As reported out of committee, Section 717(a) was largely unchanged; although the word “units” had been substituted for “portions,” the sense of the bill remained constant.82 It was amended one more time— on the floor of the Senate—when Senator Cranston proposed changes to expand it to include the Library of Congress, characterizing the bill offered by the committee as confining “legislative branch coverage . .. to ‘positions in the competitive service.’ ”83 While this statement, standing alone, might be taken as support for a restrictive interpretation, the Senator went on to say that “[although this would apply to both the General Accounting Office and the Government Printing Office—which are agencies of the Congress, it would not apply to the Library of Congress which does not have positions in the competitive service and is not generally bound by the Federal personnel manual.”84 His references to GAO and the Government Printing Office appear to encompass their entire complements of employees, or at least those in positions “generally bound by the Federal personnel manual,” and not simply competitive service employees.85 Indeed, it would be puzzling if Congress chose to include all Library of Congress employees under Title VII, but restrict coverage at GAO and the Government Printing Office to competitive service personnel alone.
While I thus would find that Congress did not intend to exclude all excepted service employees, a number of other concerns expressed by Senator Cranston, and evident in *446the adoption of the amendments concerning the Library of Congress, indicate why Congress also may not have intended to include all of them. Because the Library of Congress is an instrumentality of Congress, that body was loathe to yield to the Civil Service Commission—an executive agency—control over employment practices in the Library.86 Thus the Librarian himself was given final authority over equal opportunity efforts so as not to “inva[de] ... the statutory authority of the Librarian to appoint employees of the Library ‘solely with reference to their fitness for their particular duties.’ ”87 Most GAO employees, in contrast, are to be appointed “in accordance with the civil service laws and regulations,”88 a procedure that narrows the discretion of the appointing authority.89 In the exceptional instances in which Congress did not delegate authority to the Civil Service Commission in this manner, it may be supposed that Congress preferred to treat the affected officials and employees—like the Library of Congress staff—as representing most directly the will of the Legislative and Judicial Branches, and accordingly sought to insulate them from intrusion by the Executive Branch, even with respect to Title VII enforcement. In GAO, this category would include only the Comptroller General and Deputy Comptroller General, who are appointed by the President but are subject to removal only by joint resolution of Congress or by impeachment.90 Similar divisions of authority appear in statutes establishing other legislative and judicial units having some employees under the control of the Civil Service Commission.91
Support for this distinction is found in the report accompanying the Senate bill when it left committee, which stated that “[a]ll employees subject to the executive branch and Civil Service Commission control or protection are covered by this section.”92 By providing that certain appointments in the Legislative Branch are to be made in accordance with civil service laws and regulations, as are the hiring decisions *447at GAO, Congress subjected these employees to the authority normally exercised by the Civil Service Commission, whether the positions themselves are ultimately classified as competitive or excepted service.93 A holding that all of these GAO employees are protected by Title VII would thus be fully consistent with the intent expressed in the Senate report.
● ● ● ● ●
▶ [STATED EXERCISE 1]
Restate the paragraph of the excerpt on Title VII coverage at GAO that begins "Support for this distinction" more briefly, keeping its main facts.

Entries excerpted from a collection
● ● ● ● ●
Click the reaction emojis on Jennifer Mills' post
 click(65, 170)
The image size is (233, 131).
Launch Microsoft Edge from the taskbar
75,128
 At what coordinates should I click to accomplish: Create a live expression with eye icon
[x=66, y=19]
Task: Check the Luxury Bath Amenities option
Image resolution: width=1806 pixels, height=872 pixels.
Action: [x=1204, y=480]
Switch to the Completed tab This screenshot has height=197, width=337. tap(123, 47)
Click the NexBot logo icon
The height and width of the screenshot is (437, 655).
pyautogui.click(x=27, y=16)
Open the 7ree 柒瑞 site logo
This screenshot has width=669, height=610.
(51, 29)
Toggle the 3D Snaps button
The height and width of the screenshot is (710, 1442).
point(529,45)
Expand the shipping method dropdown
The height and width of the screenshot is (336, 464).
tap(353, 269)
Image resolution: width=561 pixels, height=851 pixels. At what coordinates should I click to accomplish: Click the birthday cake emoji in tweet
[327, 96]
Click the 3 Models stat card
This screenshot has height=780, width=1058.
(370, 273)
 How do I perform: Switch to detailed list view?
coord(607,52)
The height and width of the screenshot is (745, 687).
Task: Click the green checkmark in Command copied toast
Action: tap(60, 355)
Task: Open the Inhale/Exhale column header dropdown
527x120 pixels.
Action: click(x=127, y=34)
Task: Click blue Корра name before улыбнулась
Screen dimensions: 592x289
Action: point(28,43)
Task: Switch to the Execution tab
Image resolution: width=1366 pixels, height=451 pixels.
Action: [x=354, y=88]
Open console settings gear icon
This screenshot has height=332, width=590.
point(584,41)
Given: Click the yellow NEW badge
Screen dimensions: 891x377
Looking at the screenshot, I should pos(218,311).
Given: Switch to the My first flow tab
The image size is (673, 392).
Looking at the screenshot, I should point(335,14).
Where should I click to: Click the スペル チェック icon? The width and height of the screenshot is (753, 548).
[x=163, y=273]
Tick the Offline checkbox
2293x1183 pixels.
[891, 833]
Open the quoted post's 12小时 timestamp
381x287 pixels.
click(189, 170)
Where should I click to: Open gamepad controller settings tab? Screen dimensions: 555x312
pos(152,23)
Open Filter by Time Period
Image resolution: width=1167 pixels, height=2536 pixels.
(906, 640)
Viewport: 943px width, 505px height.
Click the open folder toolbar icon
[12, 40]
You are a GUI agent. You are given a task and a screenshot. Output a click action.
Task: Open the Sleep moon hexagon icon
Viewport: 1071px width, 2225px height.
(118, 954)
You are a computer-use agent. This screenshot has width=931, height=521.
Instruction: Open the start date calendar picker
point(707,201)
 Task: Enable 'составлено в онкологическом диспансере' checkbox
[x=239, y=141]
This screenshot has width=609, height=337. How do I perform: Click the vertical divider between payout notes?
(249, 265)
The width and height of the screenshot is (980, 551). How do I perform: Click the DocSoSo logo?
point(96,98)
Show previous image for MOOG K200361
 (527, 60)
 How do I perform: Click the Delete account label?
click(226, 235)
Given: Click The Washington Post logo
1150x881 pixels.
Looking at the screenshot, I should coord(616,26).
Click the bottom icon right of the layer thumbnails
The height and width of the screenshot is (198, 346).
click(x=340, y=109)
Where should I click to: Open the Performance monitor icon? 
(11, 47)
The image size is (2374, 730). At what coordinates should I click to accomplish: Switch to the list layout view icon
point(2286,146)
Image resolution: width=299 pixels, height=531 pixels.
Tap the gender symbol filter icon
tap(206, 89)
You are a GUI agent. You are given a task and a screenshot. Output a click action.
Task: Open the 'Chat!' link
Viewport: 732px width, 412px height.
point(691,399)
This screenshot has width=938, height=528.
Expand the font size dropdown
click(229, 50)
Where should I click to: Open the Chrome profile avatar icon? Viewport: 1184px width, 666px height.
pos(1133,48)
● ● ● ● ●
▶ [STATED EXERCISE 2]
In the entries, swap "Screen dimensions" for "Screen size" from the line with "Click the 3 Models stat card" to the line with "Looking at the screenshot, I should coord(616,26).", and give back only those lines with everything else unchanged.

▶ [FULL SOLUTION 1]
The Senate committee report backs this distinction. It said that all employees subject to executive branch and Civil Service Commission control or protection are covered. GAO hiring, like certain other Legislative Branch appointments, must follow civil service laws and regulations. Congress thereby placed these employees under the Commission's usual authority, whether their positions are competitive or excepted service. Holding that all of them are protected by Title VII would therefore match the intent stated in the Senate report.

▶ [FULL SOLUTION 2]
Click the 3 Models stat card
This screenshot has height=780, width=1058.
(370, 273)
 How do I perform: Switch to detailed list view?
coord(607,52)
The height and width of the screenshot is (745, 687).
Task: Click the green checkmark in Command copied toast
Action: tap(60, 355)
Task: Open the Inhale/Exhale column header dropdown
527x120 pixels.
Action: click(x=127, y=34)
Task: Click blue Корра name before улыбнулась
Screen size: 592x289
Action: point(28,43)
Task: Switch to the Execution tab
Image resolution: width=1366 pixels, height=451 pixels.
Action: [x=354, y=88]
Open console settings gear icon
This screenshot has height=332, width=590.
point(584,41)
Given: Click the yellow NEW badge
Screen size: 891x377
Looking at the screenshot, I should pos(218,311).
Given: Switch to the My first flow tab
The image size is (673, 392).
Looking at the screenshot, I should point(335,14).
Where should I click to: Click the スペル チェック icon? The width and height of the screenshot is (753, 548).
[x=163, y=273]
Tick the Offline checkbox
2293x1183 pixels.
[891, 833]
Open the quoted post's 12小时 timestamp
381x287 pixels.
click(189, 170)
Where should I click to: Open gamepad controller settings tab? Screen size: 555x312
pos(152,23)
Open Filter by Time Period
Image resolution: width=1167 pixels, height=2536 pixels.
(906, 640)
Viewport: 943px width, 505px height.
Click the open folder toolbar icon
[12, 40]
You are a GUI agent. You are given a task and a screenshot. Output a click action.
Task: Open the Sleep moon hexagon icon
Viewport: 1071px width, 2225px height.
(118, 954)
You are a computer-use agent. This screenshot has width=931, height=521.
Instruction: Open the start date calendar picker
point(707,201)
 Task: Enable 'составлено в онкологическом диспансере' checkbox
[x=239, y=141]
This screenshot has width=609, height=337. How do I perform: Click the vertical divider between payout notes?
(249, 265)
The width and height of the screenshot is (980, 551). How do I perform: Click the DocSoSo logo?
point(96,98)
Show previous image for MOOG K200361
 (527, 60)
 How do I perform: Click the Delete account label?
click(226, 235)
Given: Click The Washington Post logo
1150x881 pixels.
Looking at the screenshot, I should coord(616,26).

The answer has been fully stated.